Everything is trying to stop us. It’s like God is holding us back, she thought. There had to be a reason—nothing happened without a reason, so her mother and father had taught her—but she didn’t know what it was. Was that their punishment for what they’d done? Thomas was protecting me. He didn’t think it would go that far. Maybe, she considered, it wasn’t God turning them away. Maybe He wanted them to reach America, and the Devil was stopping them, wanting her to lose her faith. That has to be it.

Mira gasped as a finger touched her back. “Excuse me, Miss Blake,” the captain said kindly. She backed up a step, expecting him to tell her to go back to the cabin, that her time above was over. But he didn’t. Instead, he slid her to the side, not at all angry with her presence, and took her place at the bow, leaning into the oncoming wind. He stood there in silence for a moment, turning his head this way and that, holding his finger into the air, then muttering to himself.

“What is it?” Mira ventured, not knowing how he’d react.

To her surprise, he answered her. “Wind’s shifting. Headwind, that’s no good. We’re too close to run. Port takes us into that,” he pointed at the looming bank of clouds, “and starboard sends us back to sea.”

Mira understood the point he was making, if not the exact words: they were trapped. “What are you going to do?”

“Can’t outrun the storm if the wind won’t work with us.” He looked down at her, his hand stroking his chin. “This ship can’t sail into the wind if it comes straight at us. If it’s off to either side, we can tack. It’s slower, but that would be enough. Problem is, my little lady, any way we go, we’re wrong.”

Now she was interested, and she wanted to keep him talking as long as possible. “Why?”

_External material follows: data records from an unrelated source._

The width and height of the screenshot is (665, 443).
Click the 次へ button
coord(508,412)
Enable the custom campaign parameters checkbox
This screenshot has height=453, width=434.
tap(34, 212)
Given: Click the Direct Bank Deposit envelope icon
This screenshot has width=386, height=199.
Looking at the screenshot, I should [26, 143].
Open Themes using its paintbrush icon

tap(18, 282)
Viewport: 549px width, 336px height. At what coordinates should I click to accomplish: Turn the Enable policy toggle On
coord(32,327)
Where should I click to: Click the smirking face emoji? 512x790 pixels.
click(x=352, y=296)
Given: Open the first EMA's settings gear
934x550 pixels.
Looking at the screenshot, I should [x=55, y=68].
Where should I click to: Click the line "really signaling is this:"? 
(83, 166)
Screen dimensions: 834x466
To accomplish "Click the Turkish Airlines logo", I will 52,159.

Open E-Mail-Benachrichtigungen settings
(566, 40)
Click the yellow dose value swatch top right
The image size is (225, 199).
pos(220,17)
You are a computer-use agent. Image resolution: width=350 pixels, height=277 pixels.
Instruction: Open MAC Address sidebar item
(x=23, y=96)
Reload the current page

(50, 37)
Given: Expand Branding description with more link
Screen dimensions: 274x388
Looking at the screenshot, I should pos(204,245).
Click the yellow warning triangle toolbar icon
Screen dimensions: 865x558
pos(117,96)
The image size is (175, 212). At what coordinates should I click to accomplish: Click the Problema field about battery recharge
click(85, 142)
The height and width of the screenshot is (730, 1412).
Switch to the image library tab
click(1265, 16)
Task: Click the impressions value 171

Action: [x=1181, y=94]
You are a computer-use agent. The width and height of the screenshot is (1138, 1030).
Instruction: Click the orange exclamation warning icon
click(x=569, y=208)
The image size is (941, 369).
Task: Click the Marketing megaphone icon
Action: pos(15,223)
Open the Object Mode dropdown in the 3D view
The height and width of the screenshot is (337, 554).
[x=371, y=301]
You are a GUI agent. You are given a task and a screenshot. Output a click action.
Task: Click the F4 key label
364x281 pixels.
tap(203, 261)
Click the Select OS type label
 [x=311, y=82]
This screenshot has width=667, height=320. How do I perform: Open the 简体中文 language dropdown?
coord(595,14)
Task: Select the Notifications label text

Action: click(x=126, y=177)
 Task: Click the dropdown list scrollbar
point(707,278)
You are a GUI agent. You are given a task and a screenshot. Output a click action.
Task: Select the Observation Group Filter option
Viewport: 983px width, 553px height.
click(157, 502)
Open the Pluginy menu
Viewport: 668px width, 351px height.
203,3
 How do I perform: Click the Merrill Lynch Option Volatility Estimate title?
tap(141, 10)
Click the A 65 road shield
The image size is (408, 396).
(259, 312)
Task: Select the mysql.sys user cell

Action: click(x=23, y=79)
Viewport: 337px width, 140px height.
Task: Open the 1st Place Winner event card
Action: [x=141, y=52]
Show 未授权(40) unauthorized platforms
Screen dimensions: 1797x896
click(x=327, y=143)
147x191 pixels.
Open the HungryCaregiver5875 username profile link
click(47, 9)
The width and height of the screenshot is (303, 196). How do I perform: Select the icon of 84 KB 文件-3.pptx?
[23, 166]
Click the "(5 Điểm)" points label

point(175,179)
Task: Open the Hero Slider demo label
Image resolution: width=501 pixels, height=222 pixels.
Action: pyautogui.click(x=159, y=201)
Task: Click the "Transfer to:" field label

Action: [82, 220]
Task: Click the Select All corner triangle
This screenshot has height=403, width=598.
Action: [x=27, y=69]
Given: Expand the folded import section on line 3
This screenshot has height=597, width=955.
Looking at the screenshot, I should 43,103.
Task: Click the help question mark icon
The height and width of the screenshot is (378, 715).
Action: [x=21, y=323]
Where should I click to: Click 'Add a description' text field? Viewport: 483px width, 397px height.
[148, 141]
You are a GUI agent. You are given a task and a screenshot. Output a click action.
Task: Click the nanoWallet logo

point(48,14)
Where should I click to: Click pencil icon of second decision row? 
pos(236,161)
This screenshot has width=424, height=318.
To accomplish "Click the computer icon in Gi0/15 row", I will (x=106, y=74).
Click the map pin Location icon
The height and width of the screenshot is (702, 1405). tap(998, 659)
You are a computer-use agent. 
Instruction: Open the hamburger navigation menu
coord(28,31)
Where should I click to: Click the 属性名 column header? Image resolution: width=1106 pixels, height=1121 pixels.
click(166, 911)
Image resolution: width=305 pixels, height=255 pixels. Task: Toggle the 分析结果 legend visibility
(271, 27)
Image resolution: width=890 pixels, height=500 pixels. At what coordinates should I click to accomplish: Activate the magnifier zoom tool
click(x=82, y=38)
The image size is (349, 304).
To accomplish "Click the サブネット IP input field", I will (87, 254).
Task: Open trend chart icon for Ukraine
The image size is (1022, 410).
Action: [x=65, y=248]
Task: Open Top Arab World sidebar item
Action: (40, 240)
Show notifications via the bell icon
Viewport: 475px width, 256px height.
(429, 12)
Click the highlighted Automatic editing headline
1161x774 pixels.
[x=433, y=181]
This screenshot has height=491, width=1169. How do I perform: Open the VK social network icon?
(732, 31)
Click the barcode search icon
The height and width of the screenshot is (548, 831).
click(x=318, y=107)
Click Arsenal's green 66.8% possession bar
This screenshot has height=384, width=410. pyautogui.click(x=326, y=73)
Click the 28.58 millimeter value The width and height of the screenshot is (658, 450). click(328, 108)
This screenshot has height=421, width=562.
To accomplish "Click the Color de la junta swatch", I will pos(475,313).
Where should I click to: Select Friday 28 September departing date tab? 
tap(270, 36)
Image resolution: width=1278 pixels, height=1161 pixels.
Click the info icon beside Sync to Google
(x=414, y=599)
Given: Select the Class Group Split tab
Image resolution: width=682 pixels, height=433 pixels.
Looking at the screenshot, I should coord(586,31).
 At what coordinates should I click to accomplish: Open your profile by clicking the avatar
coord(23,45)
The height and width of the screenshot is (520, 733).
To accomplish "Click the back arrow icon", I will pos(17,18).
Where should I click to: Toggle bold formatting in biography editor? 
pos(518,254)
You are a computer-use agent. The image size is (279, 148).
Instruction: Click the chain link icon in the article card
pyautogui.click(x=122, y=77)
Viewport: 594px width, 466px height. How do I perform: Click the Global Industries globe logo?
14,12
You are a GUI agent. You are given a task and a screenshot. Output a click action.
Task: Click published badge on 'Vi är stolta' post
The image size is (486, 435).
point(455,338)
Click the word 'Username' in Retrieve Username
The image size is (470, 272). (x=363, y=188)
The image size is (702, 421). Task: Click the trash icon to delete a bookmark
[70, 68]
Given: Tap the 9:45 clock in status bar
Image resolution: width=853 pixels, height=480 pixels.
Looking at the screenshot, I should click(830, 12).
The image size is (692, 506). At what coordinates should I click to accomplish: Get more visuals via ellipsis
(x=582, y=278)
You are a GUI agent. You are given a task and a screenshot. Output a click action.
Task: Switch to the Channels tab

He held his right arm up, pointing it in that direction. “If we turn this way,” he said in a voice like her father’s, when he had tried to teach her one of his lessons of life, “then that takes us farther out to sea. Go that way,” he indicated ahead and to their left, “and there’s the storm. You remember the one from a few days ago?”

Mira nodded. “I remember it. The other people almost crushed me when the big wave hit.”

The captain smiled at her. “That must have been frightening. But this one’s worse.”

“How do you know?” Can you feel the way the water moves, too? she almost added, but she barely stopped herself.

“This isn’t my first time on the ocean,” he said with a grin. “You learn a few things if you stay out here long enough. If you stay alive long enough.” He took her by the arm, but not roughly, and started to lead her away from the bow. “Now, dear, it’s time to hide. Let me worry about getting you through the storm.”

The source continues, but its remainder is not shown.